### SOURCE TEXT
+++

4. He’s gearing up to contact you
He’s found you on his mind and wants to reach out, quite simply because you’re back on his radar, for whatever reason he’s now turning his attention back onto you.
5. He wants to stay on your radar
This could be a low effort way to remain mildly in your line of sight, so that if he decides he wants to resume things later for some reason, he has remained loosely familiar. You deserve better than just being a vague option for someone.
So what should you do?
Honestly? Absolutely nothing.
Without knowing his intentions it’s best to dismiss it as a bit of a nothing burger. Generally I don’t like the phrase “ if he wanted to he would” as I believe it overly simplifies the complexities of human psychology, but in this case I think it applies, if he can watch your stories it’s only one extra step to to hit “reply” or “message” and see if he can strike up a conversation.
Men in general are quite capable of taking action when someone or something matters to them.

+++

### GIVEN INFORMATION
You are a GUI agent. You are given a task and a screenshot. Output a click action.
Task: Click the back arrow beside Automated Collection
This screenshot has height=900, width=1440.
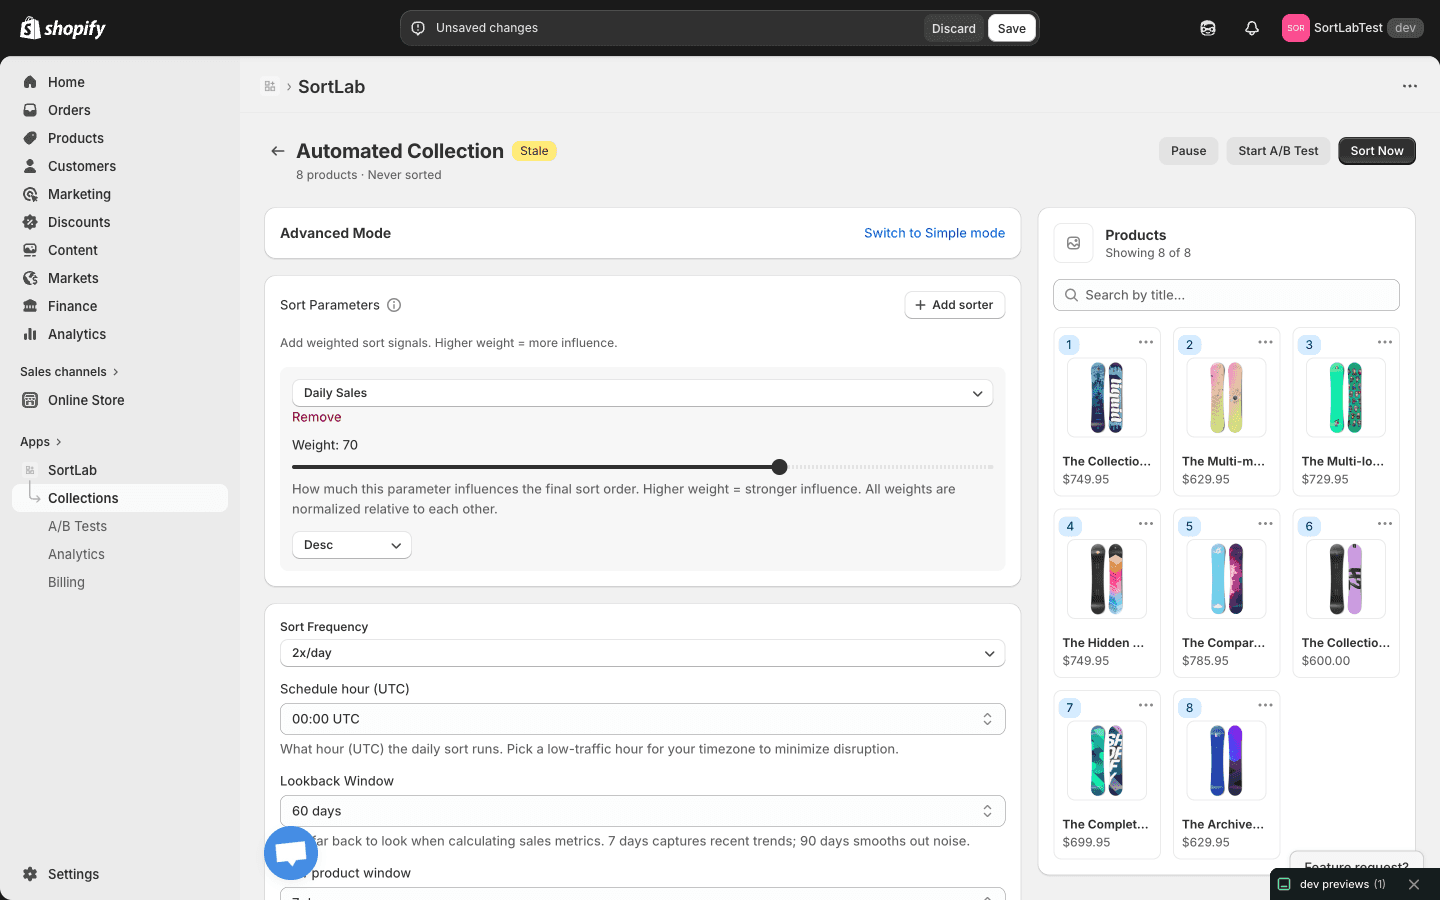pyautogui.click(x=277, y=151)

+++

Reproduce the passage above about a man who watches your stories without reaching out, word for word from start to finish.

4. He’s gearing up to contact you
He’s found you on his mind and wants to reach out, quite simply because you’re back on his radar, for whatever reason he’s now turning his attention back onto you.
5. He wants to stay on your radar
This could be a low effort way to remain mildly in your line of sight, so that if he decides he wants to resume things later for some reason, he has remained loosely familiar. You deserve better than just being a vague option for someone.
So what should you do?
Honestly? Absolutely nothing.
Without knowing his intentions it’s best to dismiss it as a bit of a nothing burger. Generally I don’t like the phrase “ if he wanted to he would” as I believe it overly simplifies the complexities of human psychology, but in this case I think it applies, if he can watch your stories it’s only one extra step to to hit “reply” or “message” and see if he can strike up a conversation.
Men in general are quite capable of taking action when someone or something matters to them.